MAP3K1 Variant Causes Hyperactivation of Wnt4/β-Catenin/FOXL2 Signaling Contributing to 46,XY Disorders/Differences of Sex Development

Hong Chen; Qingqing Chen; Yilin Zhu; Ke Yuan; Huizhu Li; Bingtao Zhang; Zexiao Jia; Hui Zhou; Mingjie Fan; Yue Qiu; Qianqian Zhuang; Zhaoying Lei; Mengyao Li; Wendong Huang; Li Liang; Qingfeng Yan; Chunlin Wang

doi:10.3389/fgene.2022.736988

MAP3K1 Variant Causes Hyperactivation of Wnt4/β-Catenin/FOXL2 Signaling Contributing to 46,XY Disorders/Differences of Sex Development

Front Genet. 2022 Mar 3:13:736988. doi: 10.3389/fgene.2022.736988. eCollection 2022.

Authors

Hong Chen^{1

2}, Qingqing Chen¹, Yilin Zhu¹, Ke Yuan¹, Huizhu Li³, Bingtao Zhang⁴, Zexiao Jia⁴, Hui Zhou⁴, Mingjie Fan⁴, Yue Qiu⁴, Qianqian Zhuang⁴, Zhaoying Lei⁴, Mengyao Li⁴, Wendong Huang⁵, Li Liang¹, Qingfeng Yan^{1

4

6}, Chunlin Wang¹

Affiliations

¹ Department of Pediatrics, The First Affiliated Hospital of Zhejiang University School of Medicine, Hangzhou, China.
² Fuzhou Children's Hospital of Fujian Medical University, Fuzhou, China.
³ Department of Pediatrics, Lishui City People's Hospital, Lishui, China.
⁴ College of Life Sciences, Zhejiang University, Hangzhou, China.
⁵ Department of Diabetes Complications and Metabolism, The Beckman Research Institute, City of Hope National Medical Center, Duarte, CA, United States.
⁶ Key Laboratory for Cell and Gene Engineering of Zhejiang Province, Hangzhou, China.

Abstract

Background: 46,XY disorders/differences of sex development (46,XY DSD) are congenital conditions that result from abnormal gonadal development (gonadal dysgenesis) or abnormalities in androgen synthesis or action. During early embryonic development, several genes are involved in regulating the initiation and maintenance of testicular or ovarian-specific pathways. Recent reports have shown that MAP3K1 genes mediate the development of the 46,XY DSD, which present as complete or partial gonadal dysgenesis. Previous functional studies have demonstrated that some MAP3K1 variants result in the gain of protein function. However, data on possible mechanisms of MAP3K1 genes in modulating protein functions remain scant. Methods: This study identified a Han Chinese family with the 46,XY DSD. To assess the history and clinical manifestations for the 46,XY DSD patients, the physical, operational, ultra-sonographical, pathological, and other examinations were performed for family members.

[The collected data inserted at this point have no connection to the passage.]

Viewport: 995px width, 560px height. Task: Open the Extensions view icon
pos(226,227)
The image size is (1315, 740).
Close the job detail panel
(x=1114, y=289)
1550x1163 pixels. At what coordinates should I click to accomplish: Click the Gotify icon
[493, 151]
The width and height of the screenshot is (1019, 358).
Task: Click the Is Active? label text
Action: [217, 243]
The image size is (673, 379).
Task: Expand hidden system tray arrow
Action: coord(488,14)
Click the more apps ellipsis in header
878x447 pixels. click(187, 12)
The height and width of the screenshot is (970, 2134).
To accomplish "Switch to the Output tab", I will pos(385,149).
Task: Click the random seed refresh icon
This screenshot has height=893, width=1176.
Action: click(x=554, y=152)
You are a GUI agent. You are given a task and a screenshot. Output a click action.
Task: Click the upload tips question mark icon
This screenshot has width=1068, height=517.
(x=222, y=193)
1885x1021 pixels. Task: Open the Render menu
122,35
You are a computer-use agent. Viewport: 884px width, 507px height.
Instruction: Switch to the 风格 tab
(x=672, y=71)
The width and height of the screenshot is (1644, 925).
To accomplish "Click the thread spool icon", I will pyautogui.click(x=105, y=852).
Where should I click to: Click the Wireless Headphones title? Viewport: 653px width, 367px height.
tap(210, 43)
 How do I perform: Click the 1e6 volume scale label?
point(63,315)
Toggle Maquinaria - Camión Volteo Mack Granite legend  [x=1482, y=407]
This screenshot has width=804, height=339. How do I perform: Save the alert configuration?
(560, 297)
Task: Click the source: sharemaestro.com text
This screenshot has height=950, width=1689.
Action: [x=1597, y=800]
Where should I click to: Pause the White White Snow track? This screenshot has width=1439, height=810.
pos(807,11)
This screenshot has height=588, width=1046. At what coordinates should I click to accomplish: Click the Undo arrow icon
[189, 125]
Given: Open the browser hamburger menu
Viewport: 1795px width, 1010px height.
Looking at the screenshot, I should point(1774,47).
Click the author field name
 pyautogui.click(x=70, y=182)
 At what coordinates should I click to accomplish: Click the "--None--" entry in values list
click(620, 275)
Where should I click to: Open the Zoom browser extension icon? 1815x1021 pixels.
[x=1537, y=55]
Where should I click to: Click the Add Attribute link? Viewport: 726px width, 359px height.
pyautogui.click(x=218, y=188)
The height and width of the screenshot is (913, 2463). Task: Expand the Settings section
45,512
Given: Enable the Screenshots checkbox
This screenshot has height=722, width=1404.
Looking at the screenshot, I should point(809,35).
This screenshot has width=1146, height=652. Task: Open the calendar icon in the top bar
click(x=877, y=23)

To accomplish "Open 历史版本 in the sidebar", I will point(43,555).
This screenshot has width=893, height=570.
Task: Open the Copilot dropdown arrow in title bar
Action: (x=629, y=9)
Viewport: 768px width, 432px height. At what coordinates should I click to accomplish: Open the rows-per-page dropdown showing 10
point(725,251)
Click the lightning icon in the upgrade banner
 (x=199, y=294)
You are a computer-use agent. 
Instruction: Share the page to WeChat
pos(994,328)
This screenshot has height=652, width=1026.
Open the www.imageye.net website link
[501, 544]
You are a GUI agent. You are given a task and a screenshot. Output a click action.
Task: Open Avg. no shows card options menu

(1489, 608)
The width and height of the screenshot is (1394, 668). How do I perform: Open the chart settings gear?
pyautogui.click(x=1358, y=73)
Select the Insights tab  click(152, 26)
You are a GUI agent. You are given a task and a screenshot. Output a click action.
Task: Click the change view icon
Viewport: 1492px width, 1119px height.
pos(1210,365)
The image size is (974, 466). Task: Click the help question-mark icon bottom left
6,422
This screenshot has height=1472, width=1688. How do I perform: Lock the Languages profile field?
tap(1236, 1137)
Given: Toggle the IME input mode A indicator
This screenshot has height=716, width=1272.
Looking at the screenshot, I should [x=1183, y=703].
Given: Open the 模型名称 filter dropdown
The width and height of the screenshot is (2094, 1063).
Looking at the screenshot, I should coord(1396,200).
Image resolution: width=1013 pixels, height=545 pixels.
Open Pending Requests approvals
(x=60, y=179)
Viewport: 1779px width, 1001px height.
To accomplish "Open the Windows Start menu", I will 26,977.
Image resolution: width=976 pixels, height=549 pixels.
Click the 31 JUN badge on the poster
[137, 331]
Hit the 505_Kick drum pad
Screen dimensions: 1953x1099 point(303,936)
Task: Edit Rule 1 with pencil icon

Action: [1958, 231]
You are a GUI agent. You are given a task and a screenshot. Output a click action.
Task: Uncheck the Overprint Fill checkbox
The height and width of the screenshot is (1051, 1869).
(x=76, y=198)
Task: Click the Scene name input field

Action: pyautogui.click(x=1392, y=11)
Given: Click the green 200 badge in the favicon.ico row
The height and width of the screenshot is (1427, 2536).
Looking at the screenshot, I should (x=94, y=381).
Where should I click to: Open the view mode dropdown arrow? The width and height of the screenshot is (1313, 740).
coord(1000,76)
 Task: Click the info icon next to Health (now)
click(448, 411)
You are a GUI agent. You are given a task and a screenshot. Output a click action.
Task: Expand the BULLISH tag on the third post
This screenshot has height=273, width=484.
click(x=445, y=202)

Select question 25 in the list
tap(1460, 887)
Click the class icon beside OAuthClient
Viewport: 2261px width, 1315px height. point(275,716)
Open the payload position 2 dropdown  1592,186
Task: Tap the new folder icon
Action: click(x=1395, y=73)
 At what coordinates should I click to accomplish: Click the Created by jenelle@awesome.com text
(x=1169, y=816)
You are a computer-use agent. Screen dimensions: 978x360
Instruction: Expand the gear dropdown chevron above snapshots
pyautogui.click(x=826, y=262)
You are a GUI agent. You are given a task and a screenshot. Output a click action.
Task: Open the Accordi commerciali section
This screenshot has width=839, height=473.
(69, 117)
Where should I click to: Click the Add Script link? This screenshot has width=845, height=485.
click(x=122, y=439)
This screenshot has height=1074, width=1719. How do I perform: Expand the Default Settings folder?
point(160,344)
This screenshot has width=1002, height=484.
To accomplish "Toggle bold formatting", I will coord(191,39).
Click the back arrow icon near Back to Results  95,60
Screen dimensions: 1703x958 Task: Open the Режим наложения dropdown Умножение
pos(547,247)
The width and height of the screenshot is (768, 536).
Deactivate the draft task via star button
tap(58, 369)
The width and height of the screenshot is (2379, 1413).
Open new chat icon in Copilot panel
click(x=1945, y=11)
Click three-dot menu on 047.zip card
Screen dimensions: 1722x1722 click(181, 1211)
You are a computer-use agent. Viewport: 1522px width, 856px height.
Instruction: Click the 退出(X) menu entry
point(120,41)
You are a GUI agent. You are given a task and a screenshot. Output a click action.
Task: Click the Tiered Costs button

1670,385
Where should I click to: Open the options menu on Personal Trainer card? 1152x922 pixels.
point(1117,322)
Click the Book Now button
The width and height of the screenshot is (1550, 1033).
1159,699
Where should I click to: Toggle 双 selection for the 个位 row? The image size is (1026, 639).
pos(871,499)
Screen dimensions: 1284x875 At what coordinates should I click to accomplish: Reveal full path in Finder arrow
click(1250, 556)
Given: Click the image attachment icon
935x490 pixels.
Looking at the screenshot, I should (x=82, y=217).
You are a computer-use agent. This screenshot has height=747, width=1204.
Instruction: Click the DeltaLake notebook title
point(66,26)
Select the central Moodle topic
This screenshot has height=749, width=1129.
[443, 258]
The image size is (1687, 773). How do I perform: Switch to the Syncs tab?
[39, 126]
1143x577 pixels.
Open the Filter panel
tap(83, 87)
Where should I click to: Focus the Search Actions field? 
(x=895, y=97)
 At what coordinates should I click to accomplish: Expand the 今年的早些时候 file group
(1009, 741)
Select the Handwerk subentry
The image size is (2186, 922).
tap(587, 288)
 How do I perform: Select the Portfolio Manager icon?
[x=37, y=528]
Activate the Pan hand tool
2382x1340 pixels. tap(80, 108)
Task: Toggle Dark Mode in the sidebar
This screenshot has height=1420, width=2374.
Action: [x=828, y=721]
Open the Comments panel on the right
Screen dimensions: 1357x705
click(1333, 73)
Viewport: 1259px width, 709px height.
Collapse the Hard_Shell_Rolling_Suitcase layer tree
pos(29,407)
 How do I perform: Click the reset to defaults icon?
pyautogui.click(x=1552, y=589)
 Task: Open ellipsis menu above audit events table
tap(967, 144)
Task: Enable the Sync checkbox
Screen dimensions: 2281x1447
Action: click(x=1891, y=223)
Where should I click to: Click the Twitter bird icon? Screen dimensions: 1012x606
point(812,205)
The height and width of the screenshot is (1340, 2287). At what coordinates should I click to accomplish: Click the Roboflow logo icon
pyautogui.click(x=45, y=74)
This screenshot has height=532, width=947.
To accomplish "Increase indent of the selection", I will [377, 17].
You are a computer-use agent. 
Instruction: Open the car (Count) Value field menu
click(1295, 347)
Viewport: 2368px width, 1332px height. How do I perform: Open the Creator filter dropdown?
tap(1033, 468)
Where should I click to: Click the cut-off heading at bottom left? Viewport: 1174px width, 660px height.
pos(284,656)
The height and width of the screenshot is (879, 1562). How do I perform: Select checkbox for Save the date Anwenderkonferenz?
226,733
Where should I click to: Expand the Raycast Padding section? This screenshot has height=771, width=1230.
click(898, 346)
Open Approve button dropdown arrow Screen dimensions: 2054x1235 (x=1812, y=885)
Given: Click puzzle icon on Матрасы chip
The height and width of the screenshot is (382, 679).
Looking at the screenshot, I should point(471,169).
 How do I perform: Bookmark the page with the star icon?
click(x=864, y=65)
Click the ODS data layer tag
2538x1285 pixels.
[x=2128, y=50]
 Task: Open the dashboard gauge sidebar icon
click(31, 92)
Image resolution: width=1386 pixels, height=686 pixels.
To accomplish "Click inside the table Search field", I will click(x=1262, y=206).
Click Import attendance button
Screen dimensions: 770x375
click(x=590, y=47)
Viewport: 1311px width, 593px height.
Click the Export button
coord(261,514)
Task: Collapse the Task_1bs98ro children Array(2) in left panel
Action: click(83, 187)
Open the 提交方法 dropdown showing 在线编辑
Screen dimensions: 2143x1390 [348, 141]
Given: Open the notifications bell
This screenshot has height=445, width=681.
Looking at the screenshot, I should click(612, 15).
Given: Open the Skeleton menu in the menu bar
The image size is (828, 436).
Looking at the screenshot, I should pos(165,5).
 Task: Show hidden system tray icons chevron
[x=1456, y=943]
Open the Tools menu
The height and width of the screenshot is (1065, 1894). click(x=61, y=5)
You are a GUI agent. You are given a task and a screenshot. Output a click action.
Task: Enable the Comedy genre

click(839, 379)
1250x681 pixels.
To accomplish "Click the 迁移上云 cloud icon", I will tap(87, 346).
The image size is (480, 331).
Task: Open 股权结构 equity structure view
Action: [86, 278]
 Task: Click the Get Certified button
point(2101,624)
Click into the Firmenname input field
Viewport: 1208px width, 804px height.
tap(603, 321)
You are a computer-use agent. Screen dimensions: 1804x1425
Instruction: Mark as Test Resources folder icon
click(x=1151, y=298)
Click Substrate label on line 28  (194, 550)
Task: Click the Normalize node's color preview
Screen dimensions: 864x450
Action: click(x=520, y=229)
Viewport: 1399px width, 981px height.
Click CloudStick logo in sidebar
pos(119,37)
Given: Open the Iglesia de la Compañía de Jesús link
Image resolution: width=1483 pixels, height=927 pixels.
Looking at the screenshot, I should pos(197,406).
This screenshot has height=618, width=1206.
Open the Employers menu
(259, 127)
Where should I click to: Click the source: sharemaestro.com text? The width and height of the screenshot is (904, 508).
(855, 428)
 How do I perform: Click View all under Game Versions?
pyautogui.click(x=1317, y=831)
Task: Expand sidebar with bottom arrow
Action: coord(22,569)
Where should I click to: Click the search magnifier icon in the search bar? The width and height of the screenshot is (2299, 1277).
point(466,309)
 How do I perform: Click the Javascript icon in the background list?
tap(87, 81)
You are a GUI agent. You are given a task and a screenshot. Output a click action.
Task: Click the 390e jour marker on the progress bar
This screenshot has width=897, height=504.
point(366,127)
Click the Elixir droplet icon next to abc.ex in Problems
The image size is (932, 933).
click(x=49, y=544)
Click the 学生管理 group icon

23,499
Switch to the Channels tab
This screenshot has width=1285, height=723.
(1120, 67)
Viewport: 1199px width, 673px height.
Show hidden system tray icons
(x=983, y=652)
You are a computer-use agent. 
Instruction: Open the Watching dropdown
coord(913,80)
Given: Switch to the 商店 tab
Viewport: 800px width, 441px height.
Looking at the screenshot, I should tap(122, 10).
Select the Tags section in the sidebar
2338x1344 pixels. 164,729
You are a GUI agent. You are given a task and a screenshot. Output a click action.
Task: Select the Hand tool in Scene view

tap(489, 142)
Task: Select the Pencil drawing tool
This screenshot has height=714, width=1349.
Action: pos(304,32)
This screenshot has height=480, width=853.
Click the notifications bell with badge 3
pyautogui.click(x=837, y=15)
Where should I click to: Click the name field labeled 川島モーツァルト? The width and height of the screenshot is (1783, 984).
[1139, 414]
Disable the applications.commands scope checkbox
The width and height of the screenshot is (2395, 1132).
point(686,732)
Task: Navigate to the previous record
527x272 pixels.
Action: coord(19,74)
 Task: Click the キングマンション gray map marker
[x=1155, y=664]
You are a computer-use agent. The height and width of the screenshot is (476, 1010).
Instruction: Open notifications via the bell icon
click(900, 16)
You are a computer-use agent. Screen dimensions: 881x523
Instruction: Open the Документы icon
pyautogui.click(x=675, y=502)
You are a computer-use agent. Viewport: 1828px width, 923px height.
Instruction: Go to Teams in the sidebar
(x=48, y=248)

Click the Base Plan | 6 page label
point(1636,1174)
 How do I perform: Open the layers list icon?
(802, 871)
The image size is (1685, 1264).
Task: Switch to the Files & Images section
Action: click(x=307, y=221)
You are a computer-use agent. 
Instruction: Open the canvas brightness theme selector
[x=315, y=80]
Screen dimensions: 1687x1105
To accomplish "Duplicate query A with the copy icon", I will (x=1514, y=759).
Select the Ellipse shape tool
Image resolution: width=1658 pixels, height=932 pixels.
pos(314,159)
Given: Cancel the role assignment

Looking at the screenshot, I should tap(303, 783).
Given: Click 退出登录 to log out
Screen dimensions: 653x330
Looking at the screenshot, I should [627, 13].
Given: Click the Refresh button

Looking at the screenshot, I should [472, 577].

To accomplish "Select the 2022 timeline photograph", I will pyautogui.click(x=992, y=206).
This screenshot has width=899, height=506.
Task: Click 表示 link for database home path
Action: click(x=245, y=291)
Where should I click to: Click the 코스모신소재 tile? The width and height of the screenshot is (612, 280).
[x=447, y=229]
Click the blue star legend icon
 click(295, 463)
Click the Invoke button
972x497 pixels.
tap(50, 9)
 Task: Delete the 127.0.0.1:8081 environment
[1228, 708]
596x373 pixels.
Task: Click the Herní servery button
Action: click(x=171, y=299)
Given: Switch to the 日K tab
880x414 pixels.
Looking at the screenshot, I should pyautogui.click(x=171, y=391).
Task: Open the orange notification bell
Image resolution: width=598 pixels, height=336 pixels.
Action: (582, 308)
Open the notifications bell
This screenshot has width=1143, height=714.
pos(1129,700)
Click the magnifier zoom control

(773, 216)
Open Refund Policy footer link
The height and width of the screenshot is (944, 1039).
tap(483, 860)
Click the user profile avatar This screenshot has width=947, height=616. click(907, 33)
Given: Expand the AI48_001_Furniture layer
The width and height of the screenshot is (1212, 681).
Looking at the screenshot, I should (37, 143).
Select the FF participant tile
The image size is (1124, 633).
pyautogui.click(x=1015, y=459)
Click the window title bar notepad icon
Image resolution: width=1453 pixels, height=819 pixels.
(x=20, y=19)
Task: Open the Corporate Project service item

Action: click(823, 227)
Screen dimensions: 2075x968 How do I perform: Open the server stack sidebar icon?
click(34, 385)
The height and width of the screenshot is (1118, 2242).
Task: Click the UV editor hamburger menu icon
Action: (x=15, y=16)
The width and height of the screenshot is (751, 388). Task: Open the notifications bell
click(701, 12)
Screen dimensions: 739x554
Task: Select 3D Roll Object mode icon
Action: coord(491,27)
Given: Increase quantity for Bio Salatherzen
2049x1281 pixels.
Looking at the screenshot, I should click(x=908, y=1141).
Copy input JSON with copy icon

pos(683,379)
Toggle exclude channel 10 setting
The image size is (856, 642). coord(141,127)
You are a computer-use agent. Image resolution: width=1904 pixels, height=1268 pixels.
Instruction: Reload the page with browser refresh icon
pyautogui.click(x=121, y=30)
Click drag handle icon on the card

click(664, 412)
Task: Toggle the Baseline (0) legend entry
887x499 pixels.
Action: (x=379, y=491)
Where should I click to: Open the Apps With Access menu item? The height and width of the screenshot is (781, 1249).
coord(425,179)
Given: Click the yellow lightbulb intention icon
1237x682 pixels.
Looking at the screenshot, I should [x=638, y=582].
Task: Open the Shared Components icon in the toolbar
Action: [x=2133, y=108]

Variant analysis was conducted using both trio whole-exome sequencing (trio WES) and Sanger sequencing. On the other hand, we generated transiently transfected testicular teratoma cells (NT2/D1) and ovary-derived granular cells (KGN), with mutant or wild-type MAP3K1 gene. We then performed functional assays such as determination of steady-state levels of gender related factors, protein interaction and luciferase assay system. Results: Two affected siblings were diagnosed with 46,XY DSD. Our analysis showed a missense c.556A > G/p.R186G variant in the MAP3K1 gene. Functional assays demonstrated that the MAP3K1^R186G variant was associated with significantly decreased affinity to ubiquitin (Ub; 43-49%) and increased affinity to RhoA, which was 3.19 ± 0.18 fold, compared to MAP3K1. The MAP3K1^R186G led to hyperphosphorylation of p38 and GSK3β, and promoted hyperactivation of the Wnt4/β-catenin signaling. In addition, there was increased recruitment of β-catenin into the nucleus, which enhanced the expression of pro-ovarian transcription factor FOXL2 gene, thus contributing to the 46,XY DSD. Conclusion: Our study identified a missense MAP3K1 variant associated with 46,XY DSD. We demonstrated that MAP3K1^R186G variant enhances binding to the RhoA and improves its own stability, resulting in the activation of the Wnt4/β-catenin/FOXL2 pathway. Taken together, these findings provide novel insights into the molecular mechanisms of 46,XY DSD and promotes better clinical evaluation.

Keywords: DMRT1; FOXL2; MAP3K1 variant; Wnt4/β-catenin signaling; disorders of sex development.